Шилов сделал шаг к выходу и почти сразу увидел мистера Сейко, который стоял чуть в стороне, у стойки. Сейко потягивал коктейль из высокого бокала и поглядывал куда-то в сторону, наверное, на тот вагон, где по замыслу должен был ехать Шилов. На груди у Сейко висела картонная табличка, на которой было написано черным фломастером «Шилафф», и Шилов, повинуясь магнетической силе таблички, сделал шаг к двери и занес ногу над платформой. Завис в таком состоянии, держась за поручни, и висел с минуту или около того. Смотрел на Сейко, а тот глядел в сторону, и все в Шилове взбесилось и перемешалось: любовь к ненавистному брату и долг перед шефом и родиной, которая вскормила и вспоила. Он стоял и чувствовал, что проводник прожигает взглядом ему спину, а Сейко смотрел в сторону, и Шилов думал: вот сейчас он повернется, увидит меня, и я тогда сойду, извинюсь, мол, не получается с заданием, хотя это чепуха, если уж он увидит меня, и я сойду, тогда мне никак не отвертеться, придется спускаться на планету и искать курьера, чтобы забрать пакет…

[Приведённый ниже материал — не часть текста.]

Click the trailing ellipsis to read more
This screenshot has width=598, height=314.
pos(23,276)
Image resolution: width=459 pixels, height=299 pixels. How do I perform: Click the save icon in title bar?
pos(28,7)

Лицо Сейко дрогнуло. Шилов напрягся, но Сейко не повернулся, а просто поднес бокал ко рту и отхлебнул, а потом и вовсе отвернулся, чтобы о чем-то потолковать с барменом. Бармен срывал дохлых мух с подвешенных тут и там липких лент и зачем-то складывал в стакан. Мух в стакане набралось уже очень много, на две трети. Они вяло шевелились, пытались выбраться, но ничего у них не получалось. Бармен кивал Сейко и хватал все новых и новых мух, и только сейчас Шилов заметил, что этих мух на станции очень много, они повсюду, и вот они уже накинулись на него, а сбоку появился гном-проводник и стал хлопать насекомых неизвестно откуда взявшейся мухобойкой. Шилов чуть отошел от двери, спасаясь от мух, а потом сделал еще один шаг назад и еще. Сейко исчез из виду, а Шилов, сунув руки в карманы, шагал по коридору. Сердце громко бухало в груди, потому что он впервые ослушался начальства. Было немного страшно, но в то же время его будоражило, и Шилов глупо улыбался.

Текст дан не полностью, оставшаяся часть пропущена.